If fifteen years ago you would have told us that some day, deep in the bowels of Carnegie Mellon University, a supercomputer cluster would scan hundreds of millions of Web pages, examine text patterns, and teach itself about the Ramones, we might have believed you -- we were into some far-out stuff back then. But this project is about more than the make of Johnny's guitar (Mosrite) or the name of the original drummer (Tommy). NELL, or Never-Ending Language Learning system, constantly surfs the Web and classifies everything it scans into specific categories (such as cities, universities, and musicians) and relations. One example The New York Times cites:
Peyton Manning is a football player (category). The Indianapolis Colts is a football team (category). By scanning text patterns, NELL can infer with a high probability that Peyton Manning plays for the Indianapolis Colts - even if it has never read that Mr. Manning plays for the Colts.

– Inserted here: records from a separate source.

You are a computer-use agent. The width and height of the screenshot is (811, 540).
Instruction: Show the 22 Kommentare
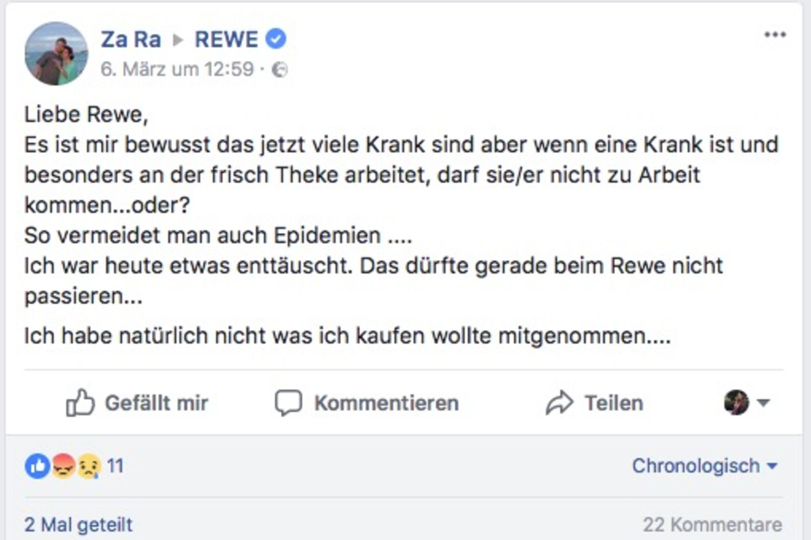click(712, 525)
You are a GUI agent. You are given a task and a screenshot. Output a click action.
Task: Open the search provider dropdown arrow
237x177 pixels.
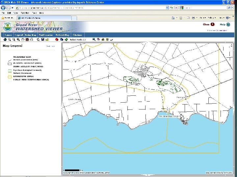232,8
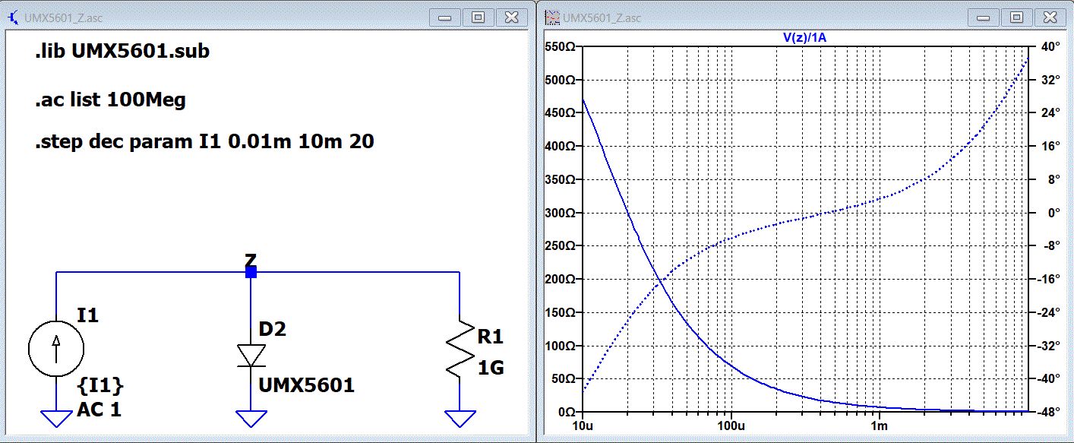The height and width of the screenshot is (443, 1074).
Task: Select the V(z)/1A trace label
Action: [804, 36]
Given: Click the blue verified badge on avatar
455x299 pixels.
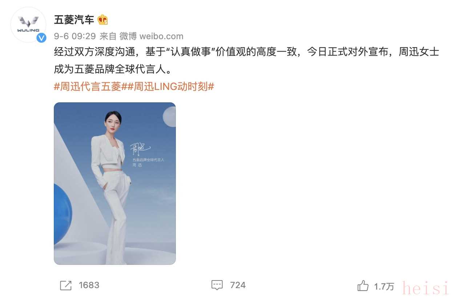Looking at the screenshot, I should point(41,37).
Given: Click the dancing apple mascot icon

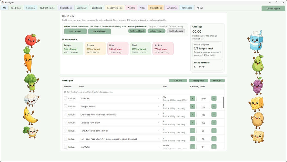Looking at the screenshot, I should (31, 41).
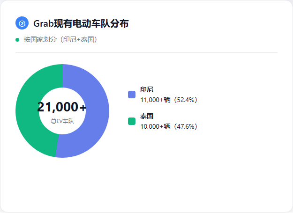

But sports and music factoids aside, the system is not without its flaws. For instance, when Internet cookies were categorized as baked goods, "[i]t started this whole avalanche of mistakes," according to researcher Tom M. Mitchell. Apparently, NELL soon "learned" that one could delete pastries (the mere thought of which is sure to give us night terrors for quite some time). Luckily, human operators stepped in and corrected the thing, and now it's back on course, accumulating data and giving researchers insights that might someday lead to a true semantic web.